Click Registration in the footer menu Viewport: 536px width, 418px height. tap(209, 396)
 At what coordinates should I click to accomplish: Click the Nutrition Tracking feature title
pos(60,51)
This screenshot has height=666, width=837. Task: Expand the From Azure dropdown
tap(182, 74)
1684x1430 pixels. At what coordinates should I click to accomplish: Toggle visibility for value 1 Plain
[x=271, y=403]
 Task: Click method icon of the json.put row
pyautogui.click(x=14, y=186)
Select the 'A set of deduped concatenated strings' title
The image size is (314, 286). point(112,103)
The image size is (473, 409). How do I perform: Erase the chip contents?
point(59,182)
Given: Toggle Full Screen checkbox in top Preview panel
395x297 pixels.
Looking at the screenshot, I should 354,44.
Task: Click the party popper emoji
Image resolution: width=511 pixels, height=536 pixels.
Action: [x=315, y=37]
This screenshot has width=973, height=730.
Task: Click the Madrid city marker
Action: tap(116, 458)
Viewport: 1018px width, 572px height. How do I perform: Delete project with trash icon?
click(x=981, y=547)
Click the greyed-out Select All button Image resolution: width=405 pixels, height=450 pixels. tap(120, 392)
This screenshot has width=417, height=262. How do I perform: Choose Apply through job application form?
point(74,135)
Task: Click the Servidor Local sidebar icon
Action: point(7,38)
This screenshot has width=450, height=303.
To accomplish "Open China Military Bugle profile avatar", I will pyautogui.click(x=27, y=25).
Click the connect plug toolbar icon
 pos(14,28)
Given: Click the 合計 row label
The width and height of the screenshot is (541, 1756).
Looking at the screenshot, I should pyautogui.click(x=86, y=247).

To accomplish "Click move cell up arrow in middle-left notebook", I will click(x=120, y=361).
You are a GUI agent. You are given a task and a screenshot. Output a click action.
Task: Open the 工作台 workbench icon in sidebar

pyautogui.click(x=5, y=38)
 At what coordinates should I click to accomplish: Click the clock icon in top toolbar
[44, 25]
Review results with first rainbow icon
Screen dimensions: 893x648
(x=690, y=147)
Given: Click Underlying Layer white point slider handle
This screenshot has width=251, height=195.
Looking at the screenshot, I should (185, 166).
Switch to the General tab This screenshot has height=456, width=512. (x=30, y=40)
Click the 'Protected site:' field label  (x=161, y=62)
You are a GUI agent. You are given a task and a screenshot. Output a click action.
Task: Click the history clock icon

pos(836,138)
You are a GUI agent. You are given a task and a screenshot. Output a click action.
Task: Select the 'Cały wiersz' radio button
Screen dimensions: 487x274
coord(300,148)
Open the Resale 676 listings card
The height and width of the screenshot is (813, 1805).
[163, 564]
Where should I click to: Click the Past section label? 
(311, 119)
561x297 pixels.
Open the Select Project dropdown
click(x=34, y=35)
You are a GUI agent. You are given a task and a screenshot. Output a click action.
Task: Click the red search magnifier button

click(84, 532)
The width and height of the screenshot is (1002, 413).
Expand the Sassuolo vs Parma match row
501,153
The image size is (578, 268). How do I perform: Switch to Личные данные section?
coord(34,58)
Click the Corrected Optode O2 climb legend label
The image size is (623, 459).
☆ ☆ ☆ ☆ ☆ ☆ ☆
**Task directions**
Verbatim output is expected for the lines from the start of the data to the line in which "Task: Click the party popper emoji" appears, both included.

**Exercise solution**
Click Registration in the footer menu Viewport: 536px width, 418px height. tap(209, 396)
 At what coordinates should I click to accomplish: Click the Nutrition Tracking feature title
pos(60,51)
This screenshot has height=666, width=837. Task: Expand the From Azure dropdown
tap(182, 74)
1684x1430 pixels. At what coordinates should I click to accomplish: Toggle visibility for value 1 Plain
[x=271, y=403]
 Task: Click method icon of the json.put row
pyautogui.click(x=14, y=186)
Select the 'A set of deduped concatenated strings' title
The image size is (314, 286). point(112,103)
The image size is (473, 409). How do I perform: Erase the chip contents?
point(59,182)
Given: Toggle Full Screen checkbox in top Preview panel
395x297 pixels.
Looking at the screenshot, I should 354,44.
Task: Click the party popper emoji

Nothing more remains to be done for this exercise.